▸ **SOURCE TEXT**
The Reference Genome Annotation Project

With more and more genomes being sequenced, we are in the middle of an explosion of genomic information. The limited resources to manually annotate the growing number of sequenced genomes imply that automatic annotation will be the method of choice for many groups. The GO Consortium coordinated an effort to maximize and optimize the GO annotation of a large and representative set of key genomes, known as 'reference genomes'. The goal of this project was to completely annotate twelve reference genomes so that those annotations may be used to effectively seed the automatic annotation efforts of other genomes.

Reference Species and Databases

The reference genomes and responsible database groups are: The Reference Genome GO Annotation Team, with trained and highly skilled GO curators from each genome annotation group, coordinated annotation, facilitated implementation of GO Consortium annotation priorities, and provided quantitative measures to assess progress toward the goal of broad and deep annotation of the reference genomes. This group represents the annotation expertise within the GO Consortium and provides key liaisons to the model organism databases that have primary responsibilities for the annotation of the reference genomes. Sequences used for building the trees can be obtained from the EBI's Reference Proteomes website. To access the complete proteomes for other species, please visit the UniProt Complete Proteomes collection.

Reference Genome Project publications

  • Reference Genome Group of the Gene Ontology Consortium. The Gene Ontology's Reference Genome Project: a unified framework for functional annotation across species. PLoS Comput. Biol.. Jul 2009;5(7):e1000431. PMID:19578431; doi:10.1371/journal.pcbi.1000431

Overview of project goal and strategy

The goals of the Reference Genome Project are:
  • provide a set of comprehensive experimental GO annotations for all gene products in all twelve Reference Genomes
  • provide tools for using these annotations to infer GO annotations for all fully sequenced genomes
Evolutionary relationships are the "glue" in the Reference Genome Project. Related genes across all twelve Reference Genomes are curated simultaneously, providing:
  • Better annotations: each model organism has unique strengths for probing gene function, and bringing this information together helps to interpret experimental results, which improves the accuracy and consistency of annotations.
  • More annotations: homology relationships allow accurate inference of functions for genes that have not been characterized experimentally
  • Improvements in the Gene Ontology: cross-organism discussion about annotations frequently leads to new terms being added to the Gene Ontology.

▸ **DATASET RECORDS**
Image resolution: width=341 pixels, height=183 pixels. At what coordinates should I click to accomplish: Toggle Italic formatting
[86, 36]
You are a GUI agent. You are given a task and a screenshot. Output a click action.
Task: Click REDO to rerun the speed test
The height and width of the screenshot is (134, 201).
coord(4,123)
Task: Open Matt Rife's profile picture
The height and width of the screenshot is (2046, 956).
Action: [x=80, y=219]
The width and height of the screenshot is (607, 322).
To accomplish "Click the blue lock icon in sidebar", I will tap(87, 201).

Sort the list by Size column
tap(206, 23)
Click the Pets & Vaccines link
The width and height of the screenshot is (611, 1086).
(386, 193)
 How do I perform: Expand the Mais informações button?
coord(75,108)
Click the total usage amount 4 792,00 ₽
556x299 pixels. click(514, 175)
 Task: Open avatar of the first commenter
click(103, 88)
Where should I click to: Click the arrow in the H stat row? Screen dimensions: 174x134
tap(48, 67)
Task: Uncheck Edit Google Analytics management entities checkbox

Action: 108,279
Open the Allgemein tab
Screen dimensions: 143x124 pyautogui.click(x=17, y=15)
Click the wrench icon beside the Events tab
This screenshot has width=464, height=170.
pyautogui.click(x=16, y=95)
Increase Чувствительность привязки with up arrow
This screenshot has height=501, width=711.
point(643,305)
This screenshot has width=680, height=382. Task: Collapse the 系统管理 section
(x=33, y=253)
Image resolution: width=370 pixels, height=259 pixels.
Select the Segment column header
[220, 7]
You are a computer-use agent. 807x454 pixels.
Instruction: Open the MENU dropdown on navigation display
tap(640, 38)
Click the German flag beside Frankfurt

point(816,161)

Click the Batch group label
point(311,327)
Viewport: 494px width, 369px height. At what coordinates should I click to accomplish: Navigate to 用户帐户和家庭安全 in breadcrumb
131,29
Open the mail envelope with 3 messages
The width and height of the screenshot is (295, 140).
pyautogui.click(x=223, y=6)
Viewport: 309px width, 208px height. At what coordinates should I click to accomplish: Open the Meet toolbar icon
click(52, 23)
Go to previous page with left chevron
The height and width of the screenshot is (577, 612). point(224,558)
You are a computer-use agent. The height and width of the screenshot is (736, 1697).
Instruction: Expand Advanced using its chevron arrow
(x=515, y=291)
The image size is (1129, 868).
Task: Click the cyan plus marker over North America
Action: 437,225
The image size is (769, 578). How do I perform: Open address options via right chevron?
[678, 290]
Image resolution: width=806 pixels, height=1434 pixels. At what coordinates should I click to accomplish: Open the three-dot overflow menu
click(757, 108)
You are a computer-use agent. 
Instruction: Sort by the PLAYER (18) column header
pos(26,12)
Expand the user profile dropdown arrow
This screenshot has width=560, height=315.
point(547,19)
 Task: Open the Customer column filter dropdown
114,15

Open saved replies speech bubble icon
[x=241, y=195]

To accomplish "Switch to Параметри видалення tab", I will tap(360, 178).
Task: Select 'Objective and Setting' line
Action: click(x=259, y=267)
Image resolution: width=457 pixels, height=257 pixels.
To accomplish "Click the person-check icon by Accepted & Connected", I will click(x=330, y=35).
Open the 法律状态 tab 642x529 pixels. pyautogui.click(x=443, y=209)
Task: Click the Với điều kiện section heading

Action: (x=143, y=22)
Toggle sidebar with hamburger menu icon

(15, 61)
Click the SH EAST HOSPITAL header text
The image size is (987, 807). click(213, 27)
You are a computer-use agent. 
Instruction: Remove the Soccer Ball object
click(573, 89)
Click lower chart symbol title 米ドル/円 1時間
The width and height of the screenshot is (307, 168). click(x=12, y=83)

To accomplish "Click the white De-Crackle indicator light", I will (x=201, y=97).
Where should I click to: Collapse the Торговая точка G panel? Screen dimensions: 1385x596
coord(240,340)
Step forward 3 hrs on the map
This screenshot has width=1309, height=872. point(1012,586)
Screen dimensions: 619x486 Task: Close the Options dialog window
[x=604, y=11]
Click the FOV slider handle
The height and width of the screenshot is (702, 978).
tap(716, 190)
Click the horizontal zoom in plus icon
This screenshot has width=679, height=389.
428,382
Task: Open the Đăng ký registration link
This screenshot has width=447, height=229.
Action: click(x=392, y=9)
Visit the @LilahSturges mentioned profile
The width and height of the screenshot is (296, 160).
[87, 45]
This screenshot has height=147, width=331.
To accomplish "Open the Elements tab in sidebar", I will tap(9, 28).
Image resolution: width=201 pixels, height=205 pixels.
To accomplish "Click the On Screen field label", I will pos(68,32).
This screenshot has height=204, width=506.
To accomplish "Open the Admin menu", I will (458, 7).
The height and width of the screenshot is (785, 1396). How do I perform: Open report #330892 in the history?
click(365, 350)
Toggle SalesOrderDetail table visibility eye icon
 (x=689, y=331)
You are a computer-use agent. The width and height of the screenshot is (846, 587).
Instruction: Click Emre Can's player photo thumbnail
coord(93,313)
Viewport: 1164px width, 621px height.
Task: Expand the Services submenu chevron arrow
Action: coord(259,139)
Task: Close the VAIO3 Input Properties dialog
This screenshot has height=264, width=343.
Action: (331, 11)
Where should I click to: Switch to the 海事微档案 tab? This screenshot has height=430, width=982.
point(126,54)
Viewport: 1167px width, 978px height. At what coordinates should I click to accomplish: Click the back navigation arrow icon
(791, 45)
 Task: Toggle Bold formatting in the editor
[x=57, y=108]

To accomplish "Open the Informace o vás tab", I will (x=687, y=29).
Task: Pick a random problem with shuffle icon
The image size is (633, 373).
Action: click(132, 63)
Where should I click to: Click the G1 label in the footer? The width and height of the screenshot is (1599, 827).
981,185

▸ **PROBLEM REQUIREMENTS**
From the Reference Genome Project text, return everything from "The reference genomes and" down to "Complete Proteomes collection.". The listing has no connection to the text on the Reference Genome Project.

▸ **YOUR RESPONSE**
The reference genomes and responsible database groups are: The Reference Genome GO Annotation Team, with trained and highly skilled GO curators from each genome annotation group, coordinated annotation, facilitated implementation of GO Consortium annotation priorities, and provided quantitative measures to assess progress toward the goal of broad and deep annotation of the reference genomes. This group represents the annotation expertise within the GO Consortium and provides key liaisons to the model organism databases that have primary responsibilities for the annotation of the reference genomes. Sequences used for building the trees can be obtained from the EBI's Reference Proteomes website. To access the complete proteomes for other species, please visit the UniProt Complete Proteomes collection.